I finally found a work order from about the same time period with an unbelievable amount of parts charged to it. One part which really caught my eye was a special order for a complete swing arm which is the solid steel support between the main frame and track system on the D-8 Cat. These never break or ware out of course. I noticed the S/N on the paperwork was the same as the one that I heard went missing in the Arctic Ocean. I finally found one guy, the warehouse supervisor that I worked for, that told me about what went on. Cost me a case of beer though to get him loosed up enough to talk about it. He was the person that gave me 3 days off from work so I could fly to Fairbanks and apply for a position with Wien and if I didn't make it, I still had my job at Point Barrow and wished me luck when I left.

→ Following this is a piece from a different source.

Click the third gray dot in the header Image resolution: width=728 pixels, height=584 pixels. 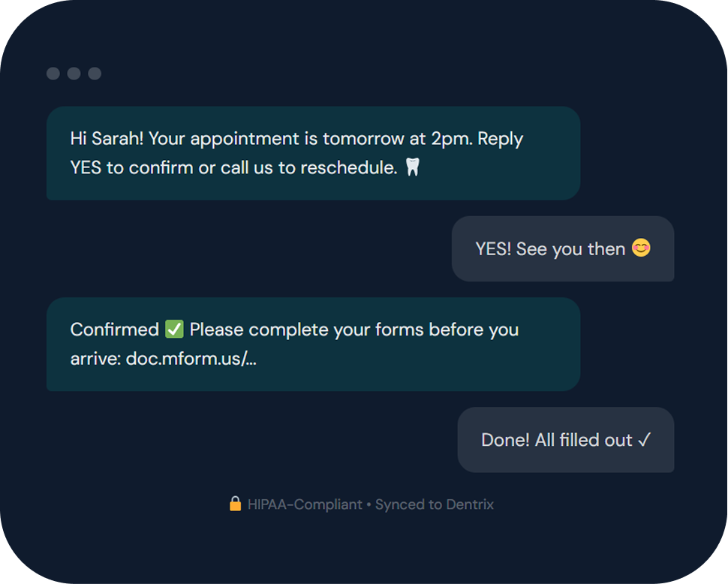(95, 74)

I was told that one of the guys on the list of names I referred to above made arrangements to completely build a D-8 Cat from new parts, one part at a time. He even found a way to put the original serial number on the machine. No one ever caught on since it was nothing unusual to see a Cat completely torn down in the maintenance shop. It took almost a year to build it but it was completed by the next inventory. Should that have happened, it would sure been interesting to have watched it. Sorry, had to make that comment you know.